There would be no need to close your eyes though, the signal could just be super imposed or over-written by the recording.

So in other words, doing it be connecting to the cortex would be very hard or impossible. By connecting to the optical and auditory nerves though it is theoretically possible.

We couldn't do it with todays technology, however neural interfacing and similar technology is progressing fast.
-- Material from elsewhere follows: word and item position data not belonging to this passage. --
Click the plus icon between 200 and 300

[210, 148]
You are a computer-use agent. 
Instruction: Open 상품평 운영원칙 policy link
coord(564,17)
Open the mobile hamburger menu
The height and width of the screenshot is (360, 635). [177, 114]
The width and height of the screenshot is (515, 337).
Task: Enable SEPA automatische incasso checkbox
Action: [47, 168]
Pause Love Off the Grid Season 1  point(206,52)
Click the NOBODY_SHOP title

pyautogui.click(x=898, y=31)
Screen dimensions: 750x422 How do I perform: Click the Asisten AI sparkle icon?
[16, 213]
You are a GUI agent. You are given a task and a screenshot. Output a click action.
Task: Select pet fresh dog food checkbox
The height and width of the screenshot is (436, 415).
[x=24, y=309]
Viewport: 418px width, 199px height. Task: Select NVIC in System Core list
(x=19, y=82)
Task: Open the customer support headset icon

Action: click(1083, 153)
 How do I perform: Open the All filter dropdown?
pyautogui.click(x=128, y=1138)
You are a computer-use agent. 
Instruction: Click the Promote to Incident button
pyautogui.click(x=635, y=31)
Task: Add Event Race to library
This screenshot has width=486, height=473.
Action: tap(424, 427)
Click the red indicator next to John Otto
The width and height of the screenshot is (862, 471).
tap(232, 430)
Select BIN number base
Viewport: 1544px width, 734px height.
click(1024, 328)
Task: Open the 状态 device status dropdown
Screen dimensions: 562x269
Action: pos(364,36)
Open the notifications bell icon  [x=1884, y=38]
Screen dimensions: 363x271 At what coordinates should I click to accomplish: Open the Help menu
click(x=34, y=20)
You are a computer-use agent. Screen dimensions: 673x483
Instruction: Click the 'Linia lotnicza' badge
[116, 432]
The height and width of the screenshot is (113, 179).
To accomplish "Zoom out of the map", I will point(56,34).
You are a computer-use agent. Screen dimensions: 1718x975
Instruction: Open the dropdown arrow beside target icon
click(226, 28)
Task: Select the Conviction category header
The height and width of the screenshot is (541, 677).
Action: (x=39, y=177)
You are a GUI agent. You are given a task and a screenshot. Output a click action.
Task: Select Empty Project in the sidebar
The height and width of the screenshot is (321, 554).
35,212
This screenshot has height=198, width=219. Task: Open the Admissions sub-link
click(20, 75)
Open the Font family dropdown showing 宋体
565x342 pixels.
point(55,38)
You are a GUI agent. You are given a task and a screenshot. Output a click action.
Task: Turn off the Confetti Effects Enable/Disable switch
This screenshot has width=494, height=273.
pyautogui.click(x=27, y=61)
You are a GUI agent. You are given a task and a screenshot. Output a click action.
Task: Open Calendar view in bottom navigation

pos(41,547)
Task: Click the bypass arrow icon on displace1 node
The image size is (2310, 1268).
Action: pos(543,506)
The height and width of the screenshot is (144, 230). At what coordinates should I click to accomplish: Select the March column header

https://en.wikipedia.org/wiki/Brain%E2%80%93computer_interface

For example:

In 2002, Jens Naumann, also blinded in adulthood, became the first in a series of 16 paying patients to receive Dobelle's second generation implant, marking one of the earliest commercial uses of BCIs. The second generation device used a more sophisticated implant enabling better mapping of phosphenes into coherent vision. Phosphenes are spread out across the visual field in what researchers call "the starry-night effect". Immediately after his implant, Jens was able to use his imperfectly restored vision to drive an automobile slowly around the parking area of the research institute.[29] Unfortunately, Dobelle died in 2004[30] before his processes and developments were documented. Subsequently, when Mr. Naumann and the other patients in the program began having problems with their vision, there was no relief and they eventually lost their "sight" again.

Realistically I would expect that over the next ten to twenty years such implants will start to become more and more common, initially used to treat disabilities and illness.

Once they are tested and in regular use for medical reasons it will start to become more and more feasible to use them for more and more minor usages.